### Aim of the exercise
Note how many lines in these entries contain "will", and reply with that number alone.

### Data in this exercise
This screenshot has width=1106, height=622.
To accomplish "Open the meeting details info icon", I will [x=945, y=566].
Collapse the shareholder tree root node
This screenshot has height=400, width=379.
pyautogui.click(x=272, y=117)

--

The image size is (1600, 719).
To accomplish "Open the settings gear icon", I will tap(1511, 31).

==

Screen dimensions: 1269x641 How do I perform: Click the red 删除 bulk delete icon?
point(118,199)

### Task solution
2